# Medicare Pap Smear and office visit



## jhendrix08 (Mar 6, 2018)

We have a patient that does not want to have a full physical exam since Medicare doesn't cover it and she is unable to pay out of pocket for the uncovered portion. Can we see the patient and bill an E/M code for the office visit portion to discuss lab results and then bill CPT Q0091 and G0101 for the pap, pelvic and breast exam? Will Medicare still pay for E/M? If so, do I use modifier 25 on the office visit?  (we are her PCP)

Thanks!!


----------



## Pam Brooks (Mar 7, 2018)

*Q*

Medicare does cover certain preventive visits;  the IPPE (i.e. the 'Welcome to Medicare Visit) and the AWV (Annual Wellness Visit). There are certain guidelines from a documentation perspective that you would need to meet, so I wouldn't recommended billing these with the same documentation acquired for a well-woman visit. I did want to point that out.  

Your question is a good one, but one that does border on whether you think it's ok to potentially submit a false claim.  I get what you're trying to do....provide a service to a patient, and get paid at the same time.  Hear me out, please.  

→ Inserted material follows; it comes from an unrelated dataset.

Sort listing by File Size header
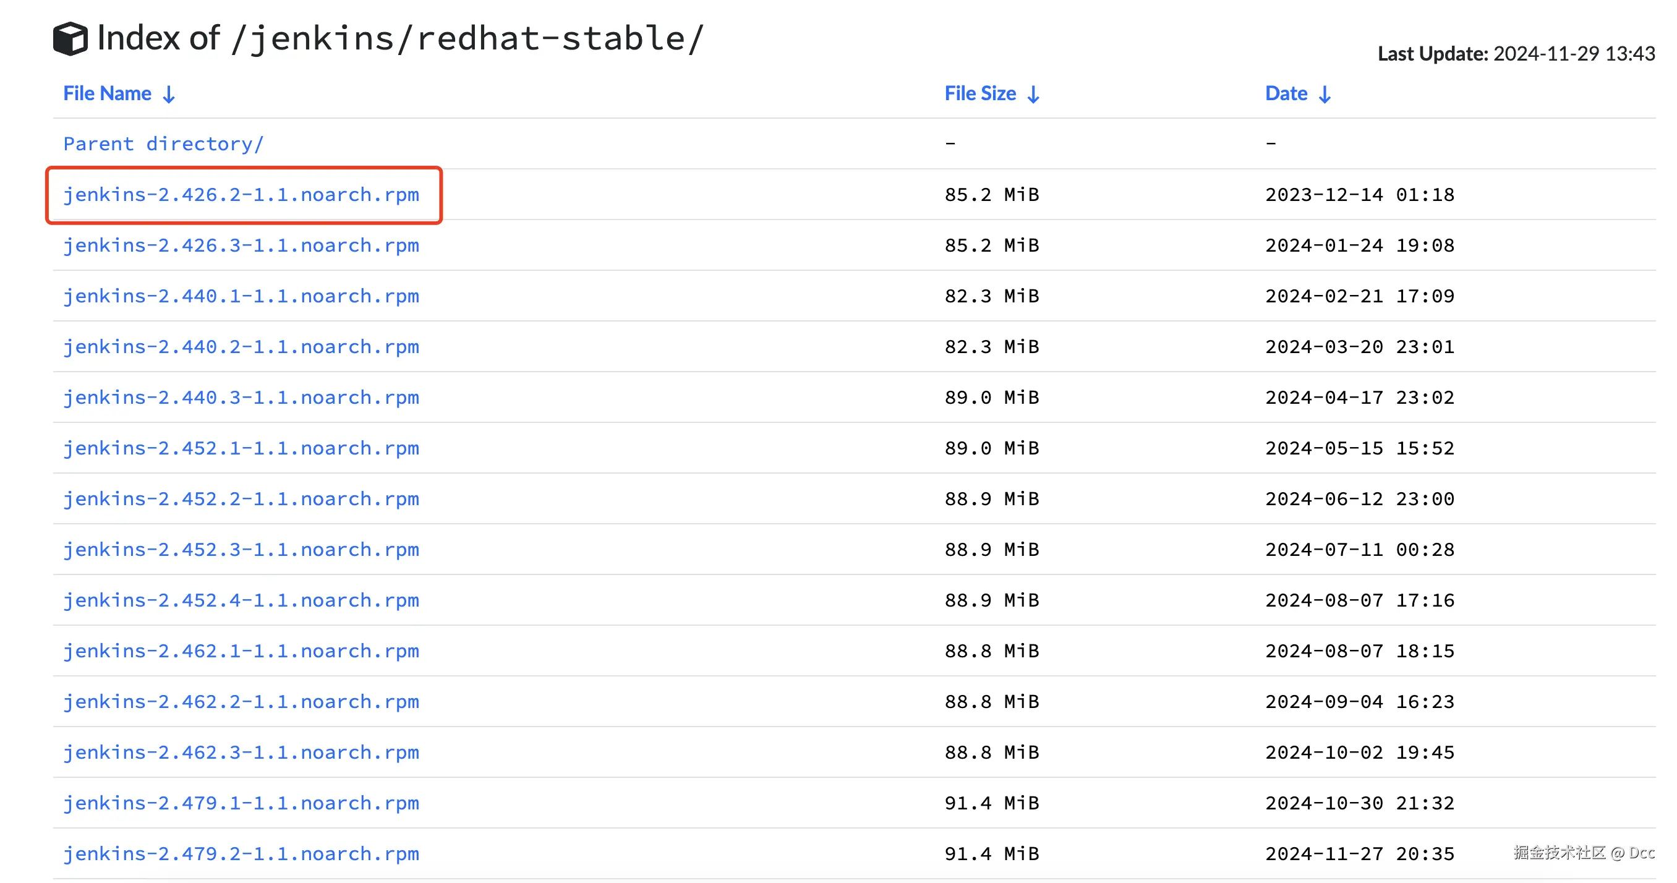This screenshot has height=883, width=1677. point(980,94)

In general,  you can bill an E&M visit with a Pap/Pelvic, as long as you can report significant and separately identifiable documentation for the key components to meet the E&M visit. And there must be a problem/complaint; this cannot be used to report screening visits. Discussion of lab work would be appropriate only if there is a confirmed diagnosis, or if the discussion had to do with a treatment plan that would be put in place based on the reason and results of the lab work.  I am not sure if that alone would be considered significant.  The Key components must address and be related to the reason/results of the lab work, and or any other complaint ONLY. It may not be appropriate to perform a comprehensive history, and a comprehensive exam in order to discuss lab work.  "Fluffing up" documentation just to bill a preventive physical as an E&M (so that you get paid) when your complaint is of low complexity, is considered fraud.

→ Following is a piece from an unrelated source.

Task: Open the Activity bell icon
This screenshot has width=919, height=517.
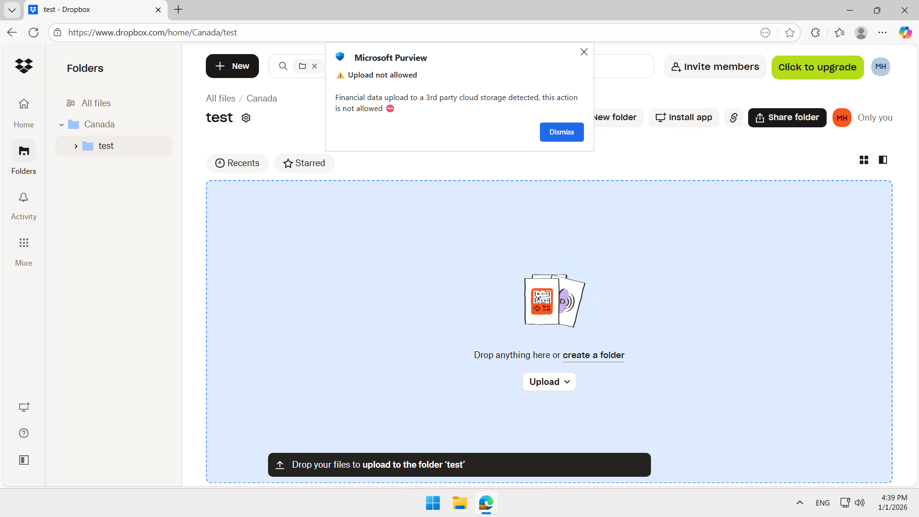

Yes, you would use -25 on the E&M.  Be careful to not count the pap/pelvic exam components as part of your E&M; that would be unbundling.  

It also  wouldn't be appropriate to discuss preventive counseling and bill out a 9921x.  In that case, you'd bill a preventive counseling code (which Medicare also doesn't cover).  

Depending on the volume of additional work being done by the physician for the lab work discussion, it may be appropriate to only bill the Q0091 and G0101.


----------



## jhendrix08 (Mar 7, 2018)

I appreciate you taking the time to give such a detailed explanation....this makes a lot of sense. I'm printing this for my future reference.  Thanks so much!


----------